[Dataset entries]
-*-*-

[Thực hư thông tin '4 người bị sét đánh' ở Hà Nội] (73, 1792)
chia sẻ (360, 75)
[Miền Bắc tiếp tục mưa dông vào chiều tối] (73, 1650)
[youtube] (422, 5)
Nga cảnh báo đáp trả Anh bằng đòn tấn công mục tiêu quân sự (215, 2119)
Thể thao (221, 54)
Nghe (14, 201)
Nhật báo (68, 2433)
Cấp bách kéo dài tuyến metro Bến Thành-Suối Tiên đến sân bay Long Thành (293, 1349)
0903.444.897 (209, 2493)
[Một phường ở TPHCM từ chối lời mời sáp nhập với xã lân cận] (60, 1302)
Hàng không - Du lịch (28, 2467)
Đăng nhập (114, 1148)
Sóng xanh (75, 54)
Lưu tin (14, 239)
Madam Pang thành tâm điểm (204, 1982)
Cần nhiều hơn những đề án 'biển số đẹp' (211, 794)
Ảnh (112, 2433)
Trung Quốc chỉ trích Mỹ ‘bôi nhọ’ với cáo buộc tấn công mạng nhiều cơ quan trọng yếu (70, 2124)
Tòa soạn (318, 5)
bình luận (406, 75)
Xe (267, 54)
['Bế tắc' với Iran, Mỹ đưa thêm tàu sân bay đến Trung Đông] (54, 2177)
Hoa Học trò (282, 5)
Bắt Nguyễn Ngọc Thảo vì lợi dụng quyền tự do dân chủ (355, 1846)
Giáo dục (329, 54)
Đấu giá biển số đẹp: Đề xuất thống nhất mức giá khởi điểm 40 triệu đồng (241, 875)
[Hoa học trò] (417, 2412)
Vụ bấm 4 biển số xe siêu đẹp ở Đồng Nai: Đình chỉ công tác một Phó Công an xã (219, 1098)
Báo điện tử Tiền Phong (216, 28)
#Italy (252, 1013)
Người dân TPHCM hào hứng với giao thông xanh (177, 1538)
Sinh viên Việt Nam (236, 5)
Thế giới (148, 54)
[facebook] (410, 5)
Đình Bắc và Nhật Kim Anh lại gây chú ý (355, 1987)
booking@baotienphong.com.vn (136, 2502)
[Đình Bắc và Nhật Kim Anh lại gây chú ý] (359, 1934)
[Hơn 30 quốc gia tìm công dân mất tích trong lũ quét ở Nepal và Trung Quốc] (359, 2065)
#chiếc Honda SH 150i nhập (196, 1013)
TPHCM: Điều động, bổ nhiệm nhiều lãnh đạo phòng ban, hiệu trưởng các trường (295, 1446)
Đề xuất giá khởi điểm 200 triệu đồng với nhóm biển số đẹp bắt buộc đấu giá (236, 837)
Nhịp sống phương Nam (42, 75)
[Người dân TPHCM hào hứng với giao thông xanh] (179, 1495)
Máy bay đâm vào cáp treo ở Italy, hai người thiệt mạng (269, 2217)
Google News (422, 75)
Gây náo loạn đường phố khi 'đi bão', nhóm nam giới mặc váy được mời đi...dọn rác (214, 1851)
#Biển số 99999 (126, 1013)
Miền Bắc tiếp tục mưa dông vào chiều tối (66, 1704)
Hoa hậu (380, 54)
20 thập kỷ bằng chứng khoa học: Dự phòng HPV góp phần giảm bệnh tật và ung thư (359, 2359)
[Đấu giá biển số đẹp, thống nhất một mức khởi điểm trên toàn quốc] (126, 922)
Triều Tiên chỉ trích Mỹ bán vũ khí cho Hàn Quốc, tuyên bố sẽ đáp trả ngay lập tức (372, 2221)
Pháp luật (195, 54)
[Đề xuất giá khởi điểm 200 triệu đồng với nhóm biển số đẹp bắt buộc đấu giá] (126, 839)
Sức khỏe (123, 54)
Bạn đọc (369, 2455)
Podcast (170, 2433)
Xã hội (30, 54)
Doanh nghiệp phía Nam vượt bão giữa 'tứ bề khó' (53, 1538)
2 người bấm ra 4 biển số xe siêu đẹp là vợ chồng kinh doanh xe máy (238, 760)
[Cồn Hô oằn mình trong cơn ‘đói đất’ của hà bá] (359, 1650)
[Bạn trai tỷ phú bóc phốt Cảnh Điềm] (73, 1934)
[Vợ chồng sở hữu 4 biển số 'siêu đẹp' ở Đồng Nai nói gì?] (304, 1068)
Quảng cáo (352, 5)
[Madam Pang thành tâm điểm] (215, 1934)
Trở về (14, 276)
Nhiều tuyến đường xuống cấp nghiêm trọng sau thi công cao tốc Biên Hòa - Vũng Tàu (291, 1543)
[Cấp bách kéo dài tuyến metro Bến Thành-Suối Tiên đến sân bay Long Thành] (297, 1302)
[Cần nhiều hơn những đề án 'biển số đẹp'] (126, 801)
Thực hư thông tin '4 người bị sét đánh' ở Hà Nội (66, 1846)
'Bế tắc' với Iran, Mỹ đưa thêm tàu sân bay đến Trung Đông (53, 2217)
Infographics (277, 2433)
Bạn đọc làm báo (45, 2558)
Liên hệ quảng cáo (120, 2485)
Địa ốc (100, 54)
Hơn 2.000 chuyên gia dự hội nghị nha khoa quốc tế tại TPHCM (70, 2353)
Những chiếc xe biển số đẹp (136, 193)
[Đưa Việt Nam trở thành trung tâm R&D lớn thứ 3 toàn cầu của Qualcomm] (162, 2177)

-*-*-

Required action:
All of the data, from the first line to the last, should be written out exactly.

Response box:
[Thực hư thông tin '4 người bị sét đánh' ở Hà Nội] (73, 1792)
chia sẻ (360, 75)
[Miền Bắc tiếp tục mưa dông vào chiều tối] (73, 1650)
[youtube] (422, 5)
Nga cảnh báo đáp trả Anh bằng đòn tấn công mục tiêu quân sự (215, 2119)
Thể thao (221, 54)
Nghe (14, 201)
Nhật báo (68, 2433)
Cấp bách kéo dài tuyến metro Bến Thành-Suối Tiên đến sân bay Long Thành (293, 1349)
0903.444.897 (209, 2493)
[Một phường ở TPHCM từ chối lời mời sáp nhập với xã lân cận] (60, 1302)
Hàng không - Du lịch (28, 2467)
Đăng nhập (114, 1148)
Sóng xanh (75, 54)
Lưu tin (14, 239)
Madam Pang thành tâm điểm (204, 1982)
Cần nhiều hơn những đề án 'biển số đẹp' (211, 794)
Ảnh (112, 2433)
Trung Quốc chỉ trích Mỹ ‘bôi nhọ’ với cáo buộc tấn công mạng nhiều cơ quan trọng yếu (70, 2124)
Tòa soạn (318, 5)
bình luận (406, 75)
Xe (267, 54)
['Bế tắc' với Iran, Mỹ đưa thêm tàu sân bay đến Trung Đông] (54, 2177)
Hoa Học trò (282, 5)
Bắt Nguyễn Ngọc Thảo vì lợi dụng quyền tự do dân chủ (355, 1846)
Giáo dục (329, 54)
Đấu giá biển số đẹp: Đề xuất thống nhất mức giá khởi điểm 40 triệu đồng (241, 875)
[Hoa học trò] (417, 2412)
Vụ bấm 4 biển số xe siêu đẹp ở Đồng Nai: Đình chỉ công tác một Phó Công an xã (219, 1098)
Báo điện tử Tiền Phong (216, 28)
#Italy (252, 1013)
Người dân TPHCM hào hứng với giao thông xanh (177, 1538)
Sinh viên Việt Nam (236, 5)
Thế giới (148, 54)
[facebook] (410, 5)
Đình Bắc và Nhật Kim Anh lại gây chú ý (355, 1987)
booking@baotienphong.com.vn (136, 2502)
[Đình Bắc và Nhật Kim Anh lại gây chú ý] (359, 1934)
[Hơn 30 quốc gia tìm công dân mất tích trong lũ quét ở Nepal và Trung Quốc] (359, 2065)
#chiếc Honda SH 150i nhập (196, 1013)
TPHCM: Điều động, bổ nhiệm nhiều lãnh đạo phòng ban, hiệu trưởng các trường (295, 1446)
Đề xuất giá khởi điểm 200 triệu đồng với nhóm biển số đẹp bắt buộc đấu giá (236, 837)
Nhịp sống phương Nam (42, 75)
[Người dân TPHCM hào hứng với giao thông xanh] (179, 1495)
Máy bay đâm vào cáp treo ở Italy, hai người thiệt mạng (269, 2217)
Google News (422, 75)
Gây náo loạn đường phố khi 'đi bão', nhóm nam giới mặc váy được mời đi...dọn rác (214, 1851)
#Biển số 99999 (126, 1013)
Miền Bắc tiếp tục mưa dông vào chiều tối (66, 1704)
Hoa hậu (380, 54)
20 thập kỷ bằng chứng khoa học: Dự phòng HPV góp phần giảm bệnh tật và ung thư (359, 2359)
[Đấu giá biển số đẹp, thống nhất một mức khởi điểm trên toàn quốc] (126, 922)
Triều Tiên chỉ trích Mỹ bán vũ khí cho Hàn Quốc, tuyên bố sẽ đáp trả ngay lập tức (372, 2221)
Pháp luật (195, 54)
[Đề xuất giá khởi điểm 200 triệu đồng với nhóm biển số đẹp bắt buộc đấu giá] (126, 839)
Sức khỏe (123, 54)
Bạn đọc (369, 2455)
Podcast (170, 2433)
Xã hội (30, 54)
Doanh nghiệp phía Nam vượt bão giữa 'tứ bề khó' (53, 1538)
2 người bấm ra 4 biển số xe siêu đẹp là vợ chồng kinh doanh xe máy (238, 760)
[Cồn Hô oằn mình trong cơn ‘đói đất’ của hà bá] (359, 1650)
[Bạn trai tỷ phú bóc phốt Cảnh Điềm] (73, 1934)
[Vợ chồng sở hữu 4 biển số 'siêu đẹp' ở Đồng Nai nói gì?] (304, 1068)
Quảng cáo (352, 5)
[Madam Pang thành tâm điểm] (215, 1934)
Trở về (14, 276)
Nhiều tuyến đường xuống cấp nghiêm trọng sau thi công cao tốc Biên Hòa - Vũng Tàu (291, 1543)
[Cấp bách kéo dài tuyến metro Bến Thành-Suối Tiên đến sân bay Long Thành] (297, 1302)
[Cần nhiều hơn những đề án 'biển số đẹp'] (126, 801)
Thực hư thông tin '4 người bị sét đánh' ở Hà Nội (66, 1846)
'Bế tắc' với Iran, Mỹ đưa thêm tàu sân bay đến Trung Đông (53, 2217)
Infographics (277, 2433)
Bạn đọc làm báo (45, 2558)
Liên hệ quảng cáo (120, 2485)
Địa ốc (100, 54)
Hơn 2.000 chuyên gia dự hội nghị nha khoa quốc tế tại TPHCM (70, 2353)
Những chiếc xe biển số đẹp (136, 193)
[Đưa Việt Nam trở thành trung tâm R&D lớn thứ 3 toàn cầu của Qualcomm] (162, 2177)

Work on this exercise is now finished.